Maybe I add some flank omnis to add decorelated bass.

the other battery powered recorder gets a LDC cardio ORTF just in case things go wrong. If I hate that sound I can change it to 20cm parallel fig 8 to cancel wall reflections.

no sync needed between the recorders. as I am not going to mix both pairs.

I could however record the output of the battery recorder to my multitrack , to see if there is drift and time stretch if i change my mind about mixing both pairs.
Old 6 days ago
  #16
Quote:
Originally Posted by jimjazzdad View Post
Omnis and cards on the same bar is the basis for both the Boojum/Jnorman and the (second) Faulkner array. There are many discussions here on Remote Possibilities about the technique - some like it, others not so much.

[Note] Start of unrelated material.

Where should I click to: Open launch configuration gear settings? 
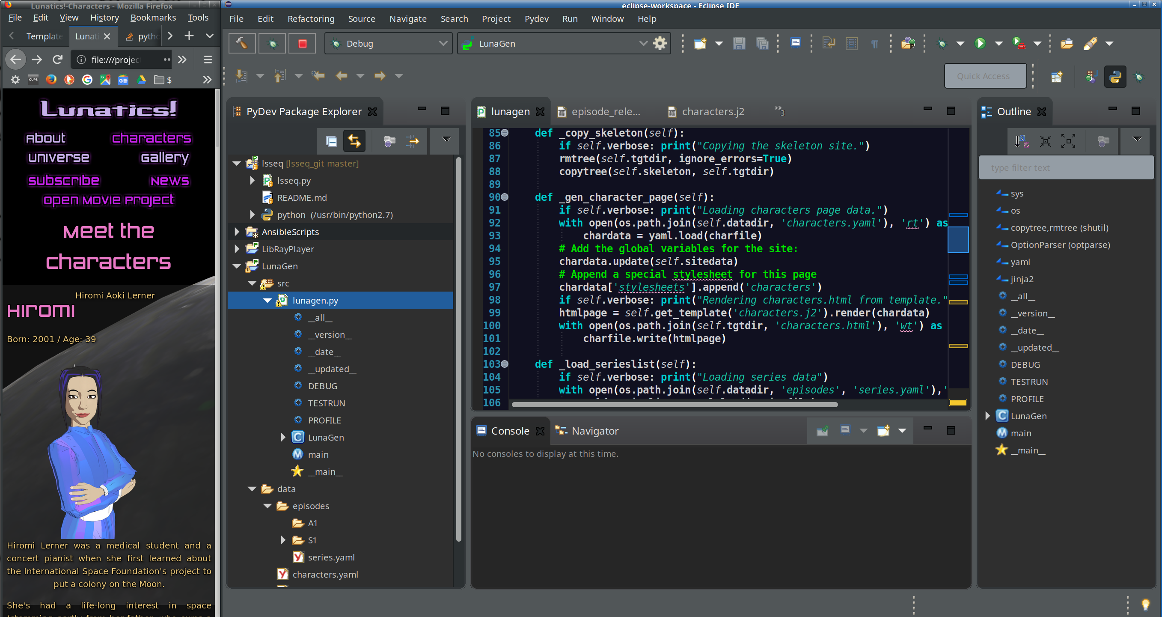(x=659, y=43)
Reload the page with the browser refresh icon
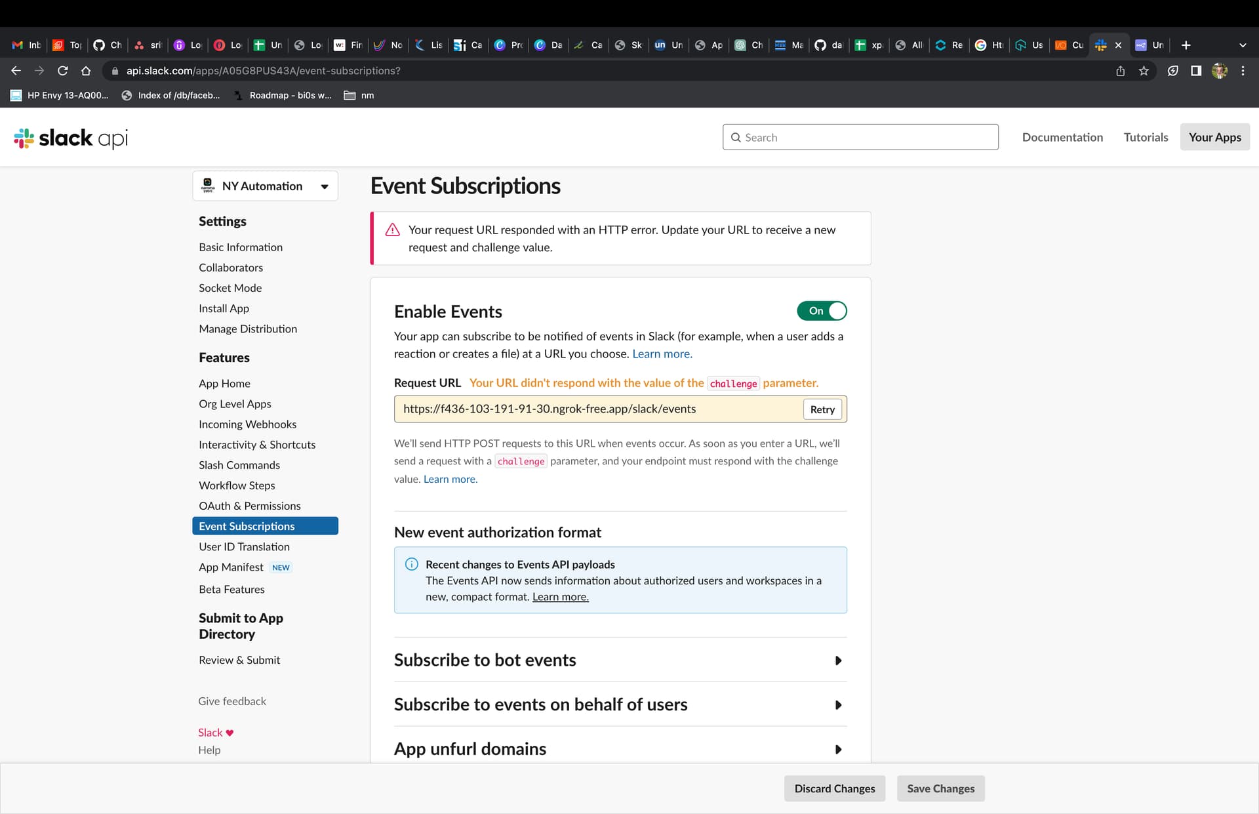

It is obviously a compromise, but it is very useful when you have to get something up quickly to record a concert. One of the two pairs will usually sound a bit better - it can be used by itself or blended with the other pair. Tony Faulkner discusses how he came to this array here, at 32:14 - YouTube
Hi jimjazzdad,
Thanks for that video; good information. I was just pointing out that since the OP wants the cardioids in ORTF and the omnis in A-B, then ORTF needs to be back from the orchestra far enough so that the orchestra is within the SRA, while the A-B mics need to be over the conductor's head or even in front. He doesn't intend to blend the two pairs; they will go to separate recording systems so that he has backup.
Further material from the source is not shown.